“Servono chiarimenti sul numero di visite specialistiche rifiutate nel 2025 dalle aziende sanitarie della regione, specificando, poi, quante di queste siano effettivamente state recuperate e con che tempistiche”.
La richiesta arriva, con un’interrogazione rivolta alla giunta regionale, da Marta Evangelisti (FdI).
“Nel solo anno 2025 – spiega la consigliera – risultano 784.357 rifiuti della prima disponibilità proposta entro i tempi standard per visite specialistiche con priorità entro 30 giorni, per fare alcuni esempi circa 331.000 nel territoriale di competenza dell’Ausl Romagna, circa 127.600 nell’area di Modena e circa 127.000 nell’area bolognese”. Prosegue: “Numeri che inevitabilmente sollevano interrogativi sulla reale capacità del sistema sanitario regionale di garantire le prestazioni nei tempi previsti”.

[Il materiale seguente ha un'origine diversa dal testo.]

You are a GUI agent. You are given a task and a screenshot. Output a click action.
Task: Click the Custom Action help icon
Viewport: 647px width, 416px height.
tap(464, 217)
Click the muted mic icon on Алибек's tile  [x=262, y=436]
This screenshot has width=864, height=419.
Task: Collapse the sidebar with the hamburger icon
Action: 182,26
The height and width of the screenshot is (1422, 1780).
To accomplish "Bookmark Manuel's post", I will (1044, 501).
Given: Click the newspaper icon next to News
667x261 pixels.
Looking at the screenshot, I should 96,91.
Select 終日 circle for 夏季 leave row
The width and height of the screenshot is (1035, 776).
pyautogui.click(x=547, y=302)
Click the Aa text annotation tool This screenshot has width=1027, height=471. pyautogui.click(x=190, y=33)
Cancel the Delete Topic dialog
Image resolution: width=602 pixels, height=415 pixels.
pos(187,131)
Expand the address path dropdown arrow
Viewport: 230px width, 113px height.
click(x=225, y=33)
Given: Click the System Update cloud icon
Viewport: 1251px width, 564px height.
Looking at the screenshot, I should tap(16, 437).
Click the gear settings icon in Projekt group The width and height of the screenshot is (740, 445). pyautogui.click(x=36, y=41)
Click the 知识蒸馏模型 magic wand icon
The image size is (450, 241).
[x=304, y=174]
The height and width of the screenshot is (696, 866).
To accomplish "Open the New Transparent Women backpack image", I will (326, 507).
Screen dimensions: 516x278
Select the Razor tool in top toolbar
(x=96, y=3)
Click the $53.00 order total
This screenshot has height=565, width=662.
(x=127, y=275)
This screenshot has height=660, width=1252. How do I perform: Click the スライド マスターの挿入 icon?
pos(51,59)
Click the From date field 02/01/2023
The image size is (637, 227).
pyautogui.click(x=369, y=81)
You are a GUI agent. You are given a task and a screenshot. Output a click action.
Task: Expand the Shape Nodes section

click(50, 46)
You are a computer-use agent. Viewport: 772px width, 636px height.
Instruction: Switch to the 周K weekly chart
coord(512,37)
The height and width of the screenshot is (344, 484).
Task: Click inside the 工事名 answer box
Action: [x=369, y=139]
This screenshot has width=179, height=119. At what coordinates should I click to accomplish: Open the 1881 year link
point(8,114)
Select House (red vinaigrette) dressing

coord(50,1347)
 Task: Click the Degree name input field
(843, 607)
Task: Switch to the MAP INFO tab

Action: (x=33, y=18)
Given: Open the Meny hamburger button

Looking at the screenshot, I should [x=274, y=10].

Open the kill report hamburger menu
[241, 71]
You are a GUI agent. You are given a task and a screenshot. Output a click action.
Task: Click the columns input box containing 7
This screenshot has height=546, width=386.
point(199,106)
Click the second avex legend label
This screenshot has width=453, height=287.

Sempre sul tema sanità Evangelisti vuole, poi, sapere dall’esecutivo regionale “attraverso quali misure si intenda conseguire il dichiarato pareggio di bilancio sanitario per il 2026”.
“Nel bilancio regionale approvato a fine 2025 – rimarca la consigliera – risultava previsto un disavanzo sanitario di circa 200 milioni di euro, il presidente de Pascale ha comunque annunciato il raggiungimento del pareggio di bilancio sanitario per il 2026”.
L’esponente di Fratelli d’Italia conclude sullo stesso tema: “In regione c’è anche il problema delle risorse non riscosse sui ticket sanitari e anche sulla riorganizzazione della sanità territoriale rileviamo incertezze”.